From the Hearth and Home series on www.pipesandcigars.com comes this interesting blend. "Perique up the ying yang and, according to the baggie, Bright Virginia Flake and Burley finished with Bourbon."

The pouch aroma is sweet, but the bourbon doesn't come across as too strong, it seems to be a fairly light topping. The top 1/3 of the bowl is heavenly. Sort of a nutty burley taste with the sweetness of the topping, and burns like a dream with copious smoke. The second 1/3 kicks it up a notch with some heavier flavors kicking in, probably the perique showing it's stuff. The last 1/3 of the bowl is SPICY. That perique really kicks in here, making for a perique lover's dream.

All in all, this is by far my favorite blend yet. Not that I've had all that many, but man is this stuff good.


----------



## NCatron (Sep 7, 2005)

*Re: Pipe Tobacco Reviews*

Hey, our reviews grew up and got their own threads.

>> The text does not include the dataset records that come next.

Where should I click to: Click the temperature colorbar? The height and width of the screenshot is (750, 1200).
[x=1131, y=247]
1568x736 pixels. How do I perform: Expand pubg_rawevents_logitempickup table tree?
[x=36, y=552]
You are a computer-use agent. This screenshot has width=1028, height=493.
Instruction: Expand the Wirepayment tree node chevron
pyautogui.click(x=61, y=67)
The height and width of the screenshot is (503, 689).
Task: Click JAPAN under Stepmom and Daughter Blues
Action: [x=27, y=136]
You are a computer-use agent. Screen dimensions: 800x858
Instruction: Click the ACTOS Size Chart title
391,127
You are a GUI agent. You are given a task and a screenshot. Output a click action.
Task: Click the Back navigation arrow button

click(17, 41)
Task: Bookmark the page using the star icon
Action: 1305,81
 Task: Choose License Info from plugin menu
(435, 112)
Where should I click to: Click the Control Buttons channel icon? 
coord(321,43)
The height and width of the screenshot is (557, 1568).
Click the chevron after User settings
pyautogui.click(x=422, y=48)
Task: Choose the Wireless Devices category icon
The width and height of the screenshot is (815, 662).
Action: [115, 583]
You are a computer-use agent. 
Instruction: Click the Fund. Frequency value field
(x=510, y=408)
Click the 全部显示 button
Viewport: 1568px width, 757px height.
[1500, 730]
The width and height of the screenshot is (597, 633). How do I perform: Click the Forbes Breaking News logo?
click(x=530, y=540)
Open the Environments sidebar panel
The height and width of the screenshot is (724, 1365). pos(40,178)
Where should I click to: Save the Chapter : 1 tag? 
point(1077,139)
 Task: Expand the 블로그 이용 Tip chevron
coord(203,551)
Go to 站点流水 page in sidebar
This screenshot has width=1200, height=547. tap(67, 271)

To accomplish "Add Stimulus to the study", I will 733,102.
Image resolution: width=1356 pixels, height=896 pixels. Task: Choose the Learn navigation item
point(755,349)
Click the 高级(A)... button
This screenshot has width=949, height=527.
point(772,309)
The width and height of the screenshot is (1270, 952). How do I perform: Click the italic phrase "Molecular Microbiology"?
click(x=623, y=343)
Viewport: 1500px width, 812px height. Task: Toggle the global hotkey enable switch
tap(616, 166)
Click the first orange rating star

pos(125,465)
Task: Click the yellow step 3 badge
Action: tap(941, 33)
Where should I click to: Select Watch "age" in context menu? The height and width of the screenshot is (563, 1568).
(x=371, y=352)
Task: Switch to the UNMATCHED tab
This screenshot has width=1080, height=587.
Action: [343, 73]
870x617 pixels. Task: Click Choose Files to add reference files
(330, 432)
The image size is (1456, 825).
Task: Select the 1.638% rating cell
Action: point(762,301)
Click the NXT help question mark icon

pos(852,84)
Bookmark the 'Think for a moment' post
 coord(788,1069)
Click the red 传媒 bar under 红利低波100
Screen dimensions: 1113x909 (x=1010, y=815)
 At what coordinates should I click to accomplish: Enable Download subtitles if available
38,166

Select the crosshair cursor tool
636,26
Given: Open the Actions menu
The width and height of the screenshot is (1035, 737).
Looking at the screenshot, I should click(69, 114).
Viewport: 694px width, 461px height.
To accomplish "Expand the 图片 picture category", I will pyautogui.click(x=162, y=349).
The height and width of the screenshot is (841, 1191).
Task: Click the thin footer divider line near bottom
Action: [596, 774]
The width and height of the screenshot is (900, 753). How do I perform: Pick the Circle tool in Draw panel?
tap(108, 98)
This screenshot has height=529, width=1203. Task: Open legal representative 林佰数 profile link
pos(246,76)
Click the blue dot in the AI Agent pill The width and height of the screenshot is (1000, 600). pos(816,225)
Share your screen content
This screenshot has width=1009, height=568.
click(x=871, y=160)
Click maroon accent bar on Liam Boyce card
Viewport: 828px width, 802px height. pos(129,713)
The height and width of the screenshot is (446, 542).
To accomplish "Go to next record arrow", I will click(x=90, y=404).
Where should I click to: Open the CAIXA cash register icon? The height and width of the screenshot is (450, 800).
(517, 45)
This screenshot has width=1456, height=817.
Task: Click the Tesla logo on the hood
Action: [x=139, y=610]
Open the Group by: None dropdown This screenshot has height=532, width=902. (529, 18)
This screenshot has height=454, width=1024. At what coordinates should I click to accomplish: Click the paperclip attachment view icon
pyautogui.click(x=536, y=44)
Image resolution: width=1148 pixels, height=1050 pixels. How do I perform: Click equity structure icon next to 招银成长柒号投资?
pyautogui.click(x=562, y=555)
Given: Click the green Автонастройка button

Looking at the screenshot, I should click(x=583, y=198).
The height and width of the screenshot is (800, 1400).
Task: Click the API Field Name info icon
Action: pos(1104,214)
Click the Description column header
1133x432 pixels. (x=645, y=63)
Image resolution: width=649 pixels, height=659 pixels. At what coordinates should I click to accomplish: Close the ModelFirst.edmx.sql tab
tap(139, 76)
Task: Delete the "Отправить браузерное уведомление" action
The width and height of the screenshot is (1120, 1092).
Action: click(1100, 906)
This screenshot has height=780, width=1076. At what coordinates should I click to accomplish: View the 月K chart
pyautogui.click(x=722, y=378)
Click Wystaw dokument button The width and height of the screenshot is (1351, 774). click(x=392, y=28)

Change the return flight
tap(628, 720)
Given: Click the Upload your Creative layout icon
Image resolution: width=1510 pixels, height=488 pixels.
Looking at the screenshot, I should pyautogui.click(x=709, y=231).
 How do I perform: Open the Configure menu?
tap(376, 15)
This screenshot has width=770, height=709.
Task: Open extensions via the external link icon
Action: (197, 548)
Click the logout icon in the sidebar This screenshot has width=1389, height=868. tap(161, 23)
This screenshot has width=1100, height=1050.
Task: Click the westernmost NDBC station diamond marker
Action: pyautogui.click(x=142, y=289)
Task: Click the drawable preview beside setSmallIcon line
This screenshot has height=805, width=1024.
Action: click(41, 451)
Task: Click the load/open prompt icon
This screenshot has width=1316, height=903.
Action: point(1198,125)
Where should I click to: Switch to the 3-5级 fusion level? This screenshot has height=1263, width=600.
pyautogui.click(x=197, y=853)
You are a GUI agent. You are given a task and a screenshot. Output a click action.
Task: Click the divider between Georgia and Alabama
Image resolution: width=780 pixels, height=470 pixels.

Still loving this one, I think this is gonna be my "buy it by the pound" blend. The rest of the Hearth & Home is good, but this one really takes the cake.


----------



## mtvtrvlr (Jun 7, 2005)

*Re: Pipe Tobacco Reviews*



NCatron said:


> Hey, our reviews grew up and got their own threads.
> 
> Still loving this one, I think this is gonna be my "buy it by the pound" blend. The rest of the Hearth & Home is good, but this one really takes the cake.


 I got a 2oz. sampler of this blend with first order from pipesandcigars and I really liked it, so far I don't care for the heavier Latakia blends ; but I do like blends that have a small amount of Latakia in them...too much of it and I think it over powers; I do like the Perique in this one though.just my :2 I will be getting more Frenchy's Sunza bitches.  .

Al


----------



## kheffelf (Jul 31, 2006)

Just had my first bowl of this stuff, I like it, I could really taste the perique in this blend and also could taste some bourbon. I liked the blend but not sure if I would buy any(came free with a frenchy order), will give it a couple more gos.


----------